#### [Material shown]
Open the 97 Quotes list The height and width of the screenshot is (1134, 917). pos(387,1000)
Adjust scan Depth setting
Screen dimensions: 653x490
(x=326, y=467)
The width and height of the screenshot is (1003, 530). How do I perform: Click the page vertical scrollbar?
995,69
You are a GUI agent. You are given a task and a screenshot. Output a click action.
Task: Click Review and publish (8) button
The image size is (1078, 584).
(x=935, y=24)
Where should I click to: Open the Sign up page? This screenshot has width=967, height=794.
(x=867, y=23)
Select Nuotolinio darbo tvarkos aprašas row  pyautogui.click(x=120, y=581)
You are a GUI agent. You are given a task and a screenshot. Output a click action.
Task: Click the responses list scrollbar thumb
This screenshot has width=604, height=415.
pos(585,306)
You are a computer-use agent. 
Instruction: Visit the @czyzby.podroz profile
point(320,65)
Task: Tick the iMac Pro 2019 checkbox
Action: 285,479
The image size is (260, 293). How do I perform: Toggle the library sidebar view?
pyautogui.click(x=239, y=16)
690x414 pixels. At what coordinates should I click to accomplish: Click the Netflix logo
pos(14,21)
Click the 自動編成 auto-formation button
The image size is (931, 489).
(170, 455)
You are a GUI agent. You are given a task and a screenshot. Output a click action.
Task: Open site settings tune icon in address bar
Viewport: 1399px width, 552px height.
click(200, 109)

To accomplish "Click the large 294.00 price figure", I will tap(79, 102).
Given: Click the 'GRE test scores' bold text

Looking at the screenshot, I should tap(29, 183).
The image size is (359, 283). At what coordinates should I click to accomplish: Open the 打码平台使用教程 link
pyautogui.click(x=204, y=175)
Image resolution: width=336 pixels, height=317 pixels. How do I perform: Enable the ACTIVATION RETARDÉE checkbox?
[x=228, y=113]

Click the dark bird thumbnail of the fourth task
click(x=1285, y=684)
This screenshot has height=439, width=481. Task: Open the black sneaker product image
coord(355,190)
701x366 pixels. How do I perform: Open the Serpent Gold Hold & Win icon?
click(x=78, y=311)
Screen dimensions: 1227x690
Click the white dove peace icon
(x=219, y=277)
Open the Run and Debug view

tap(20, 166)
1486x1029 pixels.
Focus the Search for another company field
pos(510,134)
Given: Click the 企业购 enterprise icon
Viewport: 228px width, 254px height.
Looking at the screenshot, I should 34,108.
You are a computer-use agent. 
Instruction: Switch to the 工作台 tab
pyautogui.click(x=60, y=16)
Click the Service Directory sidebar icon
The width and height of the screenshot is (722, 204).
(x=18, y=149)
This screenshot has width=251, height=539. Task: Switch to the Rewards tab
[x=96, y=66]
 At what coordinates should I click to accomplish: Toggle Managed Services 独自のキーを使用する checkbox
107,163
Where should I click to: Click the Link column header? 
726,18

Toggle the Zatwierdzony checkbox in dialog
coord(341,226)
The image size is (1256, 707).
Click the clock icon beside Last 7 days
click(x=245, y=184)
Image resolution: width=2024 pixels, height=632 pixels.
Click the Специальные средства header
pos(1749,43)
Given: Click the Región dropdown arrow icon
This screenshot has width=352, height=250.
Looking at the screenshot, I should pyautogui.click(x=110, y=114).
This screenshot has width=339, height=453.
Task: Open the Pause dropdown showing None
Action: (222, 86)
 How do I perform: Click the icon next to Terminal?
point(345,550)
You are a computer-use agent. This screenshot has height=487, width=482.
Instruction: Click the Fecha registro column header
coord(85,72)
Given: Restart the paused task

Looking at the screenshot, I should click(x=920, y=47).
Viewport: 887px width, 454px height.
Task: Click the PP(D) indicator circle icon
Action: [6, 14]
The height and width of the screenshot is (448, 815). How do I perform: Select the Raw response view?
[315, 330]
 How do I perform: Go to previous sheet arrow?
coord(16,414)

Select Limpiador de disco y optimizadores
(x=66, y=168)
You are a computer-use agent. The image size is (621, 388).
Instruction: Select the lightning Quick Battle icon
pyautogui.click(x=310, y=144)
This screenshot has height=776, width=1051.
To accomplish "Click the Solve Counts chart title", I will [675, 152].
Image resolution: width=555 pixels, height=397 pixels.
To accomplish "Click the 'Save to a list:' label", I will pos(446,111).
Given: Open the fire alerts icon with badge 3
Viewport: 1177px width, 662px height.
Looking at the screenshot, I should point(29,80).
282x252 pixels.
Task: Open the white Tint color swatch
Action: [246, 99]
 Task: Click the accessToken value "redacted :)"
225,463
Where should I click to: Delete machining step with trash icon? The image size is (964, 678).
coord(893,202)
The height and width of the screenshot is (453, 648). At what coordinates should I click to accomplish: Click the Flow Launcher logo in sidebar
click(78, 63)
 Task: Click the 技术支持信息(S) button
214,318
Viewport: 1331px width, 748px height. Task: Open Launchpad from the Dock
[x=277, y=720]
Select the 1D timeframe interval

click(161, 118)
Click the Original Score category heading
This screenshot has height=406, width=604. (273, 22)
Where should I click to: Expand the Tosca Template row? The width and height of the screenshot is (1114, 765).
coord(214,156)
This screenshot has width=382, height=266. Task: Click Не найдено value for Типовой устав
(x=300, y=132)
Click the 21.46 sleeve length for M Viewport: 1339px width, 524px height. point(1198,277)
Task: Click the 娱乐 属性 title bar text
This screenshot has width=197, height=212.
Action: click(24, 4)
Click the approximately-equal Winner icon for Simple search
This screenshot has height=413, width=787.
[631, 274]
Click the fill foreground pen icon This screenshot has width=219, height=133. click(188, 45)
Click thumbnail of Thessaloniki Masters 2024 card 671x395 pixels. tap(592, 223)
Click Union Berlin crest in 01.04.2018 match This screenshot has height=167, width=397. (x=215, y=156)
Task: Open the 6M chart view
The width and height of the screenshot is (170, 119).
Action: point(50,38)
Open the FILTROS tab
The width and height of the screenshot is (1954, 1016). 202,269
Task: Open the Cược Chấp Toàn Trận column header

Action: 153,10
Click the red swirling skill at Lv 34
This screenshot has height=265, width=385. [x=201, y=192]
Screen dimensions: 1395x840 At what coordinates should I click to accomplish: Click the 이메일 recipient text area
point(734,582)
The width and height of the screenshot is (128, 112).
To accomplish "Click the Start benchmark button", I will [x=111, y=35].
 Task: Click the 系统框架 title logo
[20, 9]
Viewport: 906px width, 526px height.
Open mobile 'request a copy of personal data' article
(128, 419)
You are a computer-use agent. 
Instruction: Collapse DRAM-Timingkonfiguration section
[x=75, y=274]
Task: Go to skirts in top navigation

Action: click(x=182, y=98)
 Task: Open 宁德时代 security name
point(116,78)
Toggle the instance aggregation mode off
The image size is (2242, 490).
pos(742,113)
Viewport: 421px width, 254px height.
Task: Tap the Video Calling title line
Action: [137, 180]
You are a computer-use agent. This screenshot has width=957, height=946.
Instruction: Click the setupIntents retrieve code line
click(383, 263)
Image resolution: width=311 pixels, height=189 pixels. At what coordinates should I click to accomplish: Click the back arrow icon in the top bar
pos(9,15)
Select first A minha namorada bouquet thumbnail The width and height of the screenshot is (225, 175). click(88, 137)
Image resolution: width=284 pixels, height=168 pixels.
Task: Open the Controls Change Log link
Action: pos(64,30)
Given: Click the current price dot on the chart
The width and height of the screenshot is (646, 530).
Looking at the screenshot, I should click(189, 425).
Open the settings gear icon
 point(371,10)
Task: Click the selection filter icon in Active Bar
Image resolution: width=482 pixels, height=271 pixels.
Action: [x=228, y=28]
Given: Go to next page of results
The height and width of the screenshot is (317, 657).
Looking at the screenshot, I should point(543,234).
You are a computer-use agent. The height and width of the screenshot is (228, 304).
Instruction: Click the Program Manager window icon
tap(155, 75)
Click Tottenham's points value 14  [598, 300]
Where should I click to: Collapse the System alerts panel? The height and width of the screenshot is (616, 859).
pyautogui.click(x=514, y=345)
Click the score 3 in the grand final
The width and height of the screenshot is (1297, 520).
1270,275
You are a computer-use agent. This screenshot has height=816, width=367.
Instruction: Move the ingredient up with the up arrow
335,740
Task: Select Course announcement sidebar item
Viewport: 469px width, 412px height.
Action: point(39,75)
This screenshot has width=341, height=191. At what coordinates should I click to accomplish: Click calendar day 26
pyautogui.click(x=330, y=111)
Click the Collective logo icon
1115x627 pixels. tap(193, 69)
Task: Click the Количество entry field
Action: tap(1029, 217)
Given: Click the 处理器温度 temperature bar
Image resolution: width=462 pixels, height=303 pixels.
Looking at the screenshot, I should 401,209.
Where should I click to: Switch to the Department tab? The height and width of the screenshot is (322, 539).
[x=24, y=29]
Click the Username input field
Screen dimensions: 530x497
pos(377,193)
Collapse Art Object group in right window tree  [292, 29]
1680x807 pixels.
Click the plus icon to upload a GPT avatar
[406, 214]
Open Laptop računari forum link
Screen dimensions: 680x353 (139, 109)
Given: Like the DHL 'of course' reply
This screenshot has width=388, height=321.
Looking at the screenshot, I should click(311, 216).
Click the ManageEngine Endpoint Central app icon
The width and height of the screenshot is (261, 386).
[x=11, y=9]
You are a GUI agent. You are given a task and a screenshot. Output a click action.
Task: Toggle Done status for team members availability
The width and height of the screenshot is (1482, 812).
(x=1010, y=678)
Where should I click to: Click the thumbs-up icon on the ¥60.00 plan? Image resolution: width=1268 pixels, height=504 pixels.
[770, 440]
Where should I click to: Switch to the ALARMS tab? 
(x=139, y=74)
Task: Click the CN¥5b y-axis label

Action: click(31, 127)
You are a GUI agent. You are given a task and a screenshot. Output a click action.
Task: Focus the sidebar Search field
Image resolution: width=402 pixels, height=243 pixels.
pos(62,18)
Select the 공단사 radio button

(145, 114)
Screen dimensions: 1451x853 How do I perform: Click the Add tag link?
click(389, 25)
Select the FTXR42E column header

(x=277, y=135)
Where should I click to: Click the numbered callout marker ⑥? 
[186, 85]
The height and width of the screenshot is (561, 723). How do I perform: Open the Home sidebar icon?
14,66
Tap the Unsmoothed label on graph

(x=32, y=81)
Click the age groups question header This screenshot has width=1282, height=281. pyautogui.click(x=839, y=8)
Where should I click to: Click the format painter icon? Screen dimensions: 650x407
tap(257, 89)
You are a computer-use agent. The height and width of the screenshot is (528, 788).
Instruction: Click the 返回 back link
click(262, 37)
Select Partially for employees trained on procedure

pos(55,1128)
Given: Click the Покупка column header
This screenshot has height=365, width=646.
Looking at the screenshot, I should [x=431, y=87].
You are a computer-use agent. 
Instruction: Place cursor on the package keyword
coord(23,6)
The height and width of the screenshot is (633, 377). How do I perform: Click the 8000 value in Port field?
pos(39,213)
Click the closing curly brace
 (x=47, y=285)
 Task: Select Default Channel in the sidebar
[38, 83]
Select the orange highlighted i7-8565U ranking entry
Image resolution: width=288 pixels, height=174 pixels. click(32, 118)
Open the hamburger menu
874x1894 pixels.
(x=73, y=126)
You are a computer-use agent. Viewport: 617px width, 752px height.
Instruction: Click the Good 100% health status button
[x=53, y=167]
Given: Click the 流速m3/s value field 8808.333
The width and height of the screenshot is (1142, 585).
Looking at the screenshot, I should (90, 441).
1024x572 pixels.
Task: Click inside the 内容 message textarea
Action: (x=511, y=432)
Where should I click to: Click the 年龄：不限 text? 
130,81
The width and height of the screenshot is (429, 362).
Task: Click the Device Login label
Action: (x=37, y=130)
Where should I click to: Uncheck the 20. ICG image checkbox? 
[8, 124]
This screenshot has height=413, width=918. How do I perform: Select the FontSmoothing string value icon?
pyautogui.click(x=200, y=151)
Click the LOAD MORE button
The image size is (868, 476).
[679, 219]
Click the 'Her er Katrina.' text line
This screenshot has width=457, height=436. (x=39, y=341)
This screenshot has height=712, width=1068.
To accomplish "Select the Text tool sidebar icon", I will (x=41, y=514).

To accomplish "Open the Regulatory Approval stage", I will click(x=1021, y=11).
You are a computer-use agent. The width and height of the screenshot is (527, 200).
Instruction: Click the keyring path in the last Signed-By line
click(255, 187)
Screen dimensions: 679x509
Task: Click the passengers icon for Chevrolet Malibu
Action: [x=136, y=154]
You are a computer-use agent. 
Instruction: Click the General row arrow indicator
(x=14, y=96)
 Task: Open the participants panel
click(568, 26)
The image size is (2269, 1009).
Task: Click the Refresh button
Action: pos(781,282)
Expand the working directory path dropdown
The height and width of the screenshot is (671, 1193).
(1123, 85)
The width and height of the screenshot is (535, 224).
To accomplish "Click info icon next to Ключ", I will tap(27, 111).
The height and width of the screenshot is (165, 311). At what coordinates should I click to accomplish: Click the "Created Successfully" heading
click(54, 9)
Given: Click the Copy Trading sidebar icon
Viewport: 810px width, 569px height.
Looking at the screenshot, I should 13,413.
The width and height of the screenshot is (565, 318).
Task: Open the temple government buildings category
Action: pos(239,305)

#### [What to produce]
Rewrite the material starting at the line containing "Click the 'Her er Katrina.' text line" and ending after the line containing "click(54, 9)", replacing "Instruction" with "Directive" and leaving everything else unchanged.

#### [Response below]
Click the 'Her er Katrina.' text line
This screenshot has width=457, height=436. (x=39, y=341)
This screenshot has height=712, width=1068.
To accomplish "Select the Text tool sidebar icon", I will (x=41, y=514).

To accomplish "Open the Regulatory Approval stage", I will click(x=1021, y=11).
You are a computer-use agent. The width and height of the screenshot is (527, 200).
Directive: Click the keyring path in the last Signed-By line
click(255, 187)
Screen dimensions: 679x509
Task: Click the passengers icon for Chevrolet Malibu
Action: [x=136, y=154]
You are a computer-use agent. 
Directive: Click the General row arrow indicator
(x=14, y=96)
 Task: Open the participants panel
click(568, 26)
The image size is (2269, 1009).
Task: Click the Refresh button
Action: pos(781,282)
Expand the working directory path dropdown
The height and width of the screenshot is (671, 1193).
(1123, 85)
The width and height of the screenshot is (535, 224).
To accomplish "Click info icon next to Ключ", I will tap(27, 111).
The height and width of the screenshot is (165, 311). At what coordinates should I click to accomplish: Click the "Created Successfully" heading
click(54, 9)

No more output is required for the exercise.